After this manner therefore pray ye:  Our Father which art in heaven, Hallowed be thy name.  Thy kingdom come.  Thy will be done in earth, as it is in heaven.  Give us this day our daily bread.  And forgive us our debts, as we forgive our debtors.  And lead us not into temptation, but deliver us from evil:  For thine is the kingdom, and the power, and the glory, for ever. Amen.  Matthew 6:9-13

    1.  All that we desire and pray for, in behalf of ourselves and others, must be subordinate to this end.  All these things must be asked, that by the accomplishment of them God may be brought more in request in the world.  See all the other petitions in this prayer, how they are suited to this end in scripture.  When we say, “Thy kingdom come,” what do we beg that for, but ultimately the glory of God?
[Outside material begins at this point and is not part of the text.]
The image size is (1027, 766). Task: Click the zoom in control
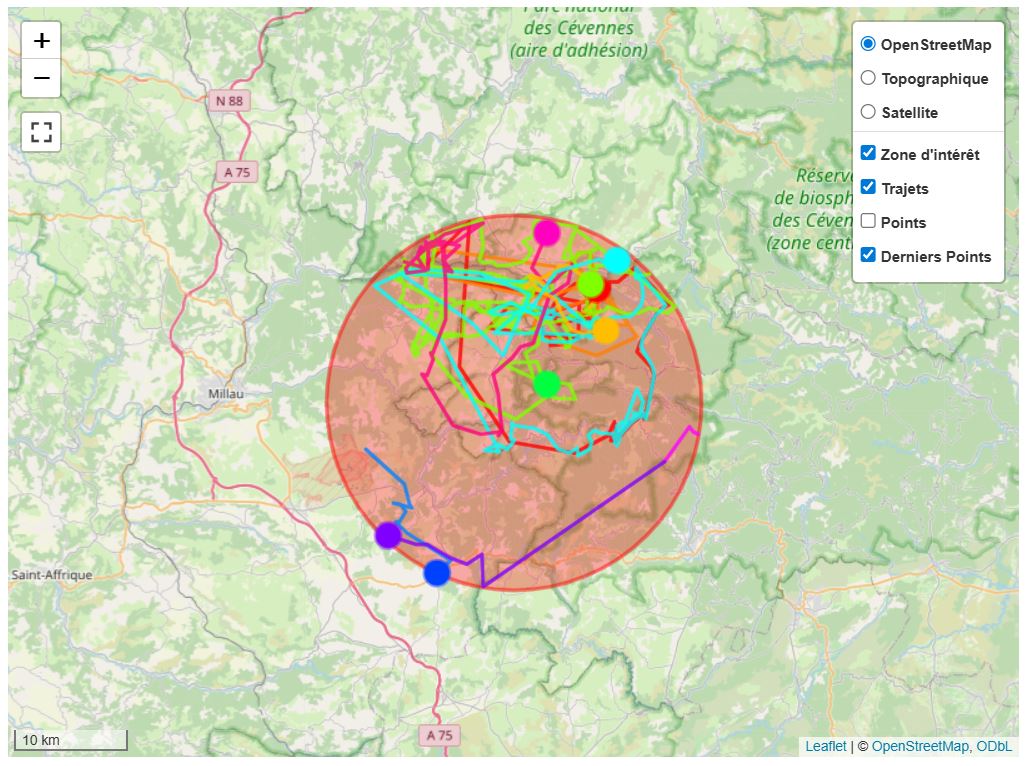click(40, 39)
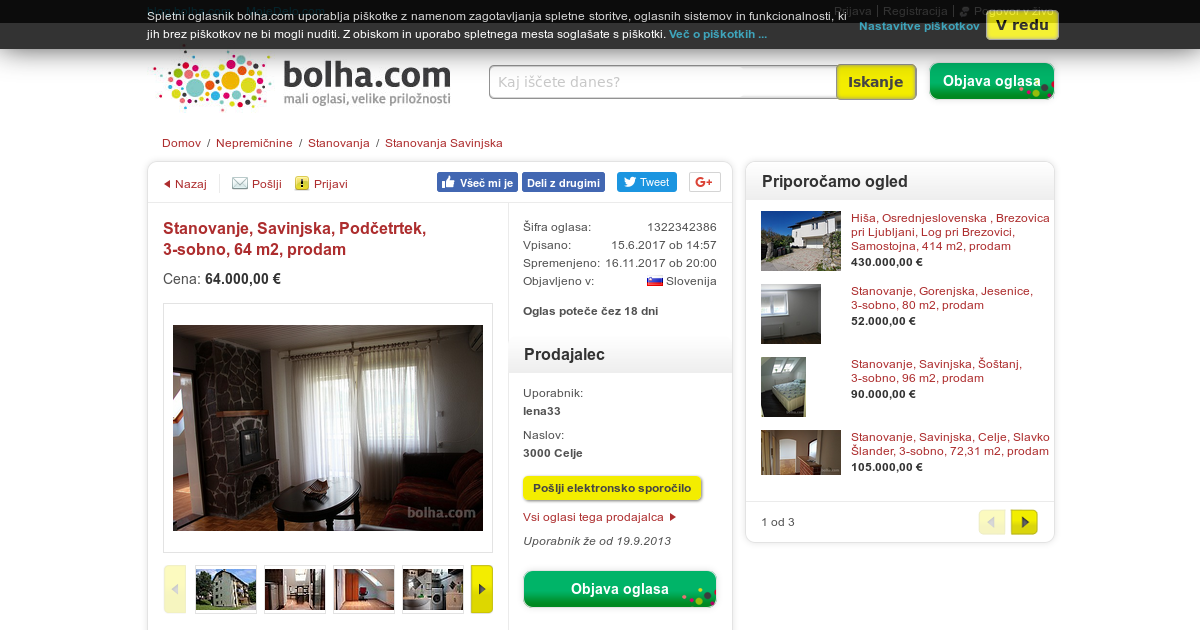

Phil. 2:10-11, “God hath given him a name which is above every name, that every tongue should confess that Jesus Christ is Lord, to the glory of God the Father.”  When we say, “Thy will be done in earth, as it is in heaven,” it is still to the glory of God:  Mat. 5:16, “That our good works may still shine forth before men here upon earth, that they may glorify our Father which is in heaven.”  When we ask our daily bread, and provisions for the present life, it is still that he may be glorified in our comfortable use of the creature:  1 Cor. 10:31, “Whether therefore ye eat or drink, or whatsoever ye do, do all to the glory of God.”  When we ask for the remission of sins, it is that God may be glorified in Christ:  Rom. 3:25-26, “Whom God hath set forth to be a propitiation through faith in his blood, to declare his righteousness for the remission of sins that are past, that he may be just,” etc.  When we beg freedom from temptation, it is that we may not dishonor God:  Prov. 30:9, “Lest I be full, and deny thee, and say, Who is the Lord? or lest I be poor, and steal, and take the name of my God in vain.”  Still that God may be glorified in every condition.  When we ask deliverance from evil:  Ps. 1:15, “Call upon me in the day of trouble; I will deliver thee, and thou shalt glorify me.”  So that the glory of God, in all requests that we make to him, like oil, still swims on the top, and must be the end of all the rest; for other things are but means in subordination to it.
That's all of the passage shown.